Caesarean birth has little impact on children developing allergies
A caesarean birth had little impact on whether a child would go onto develop allergies, a new study led by the Murdoch Children's Research Institute (MCRI) has shown.
The research, published in the Archives of Disease in Childhood journal, found only a small link between caesarean delivery and asthma and no association between the delivery method and eczema or lung function.
The research team, headed by MCRI's Professor Melissa Wake and Dr. Rachel Peters, used parent-reported asthma and eczema data drawn from the HealthNuts study (3135 participants) and the Longitudinal Study of Australian Children (3654 participants) at age 6–7 years and lung function data from Child Health CheckPoint study (1502 participants) at age 11–12 years.
Professor Wake said previous data from the 1990s suggesting a link between caesarean delivery and childhood allergic diseases such as eczema, asthma and poor lung function had warranted further examination.
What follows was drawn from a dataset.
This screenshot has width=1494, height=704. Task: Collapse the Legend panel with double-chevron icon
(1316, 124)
"Scientists are racing to find out what's behind the epidemic of allergy affecting our kids," she said. "One possibility is caesarean delivery, because rates of allergy and caesarean have rocketed up together since the 1990s. It's plausible, because a healthy start to a good immune system includes a baby's exposure to the mother's microbiome—bacteria, fungi, protozoa and viruses that live on and inside the body—during a normal delivery."
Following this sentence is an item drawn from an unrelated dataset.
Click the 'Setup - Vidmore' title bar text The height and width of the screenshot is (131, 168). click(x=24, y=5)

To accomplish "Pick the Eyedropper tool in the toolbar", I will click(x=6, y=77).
Dr. Peters said both caesarean delivery and childhood allergic disease have rapidly risen over the past 30 years.
"The global caesarean rate is higher than 20 percent, and North America, East Asia and the Pacific regions, including Australia, all now have caesarean rates around 30 percent. At the same time, rates of asthma and eczema in children aged 6–7 years globally are 12 percent and 8 percent respectively, with higher prevalence reported in Australia (20 percent and 17 percent)" Dr. Peters said.
"Our study gives parents confidence that if they want or need to have a caesarean birth, their child is unlikely to be at higher risk of having eczema and poor lung function than children delivered vaginally," Dr. Peters said. "And only a possible small risk of developing asthma."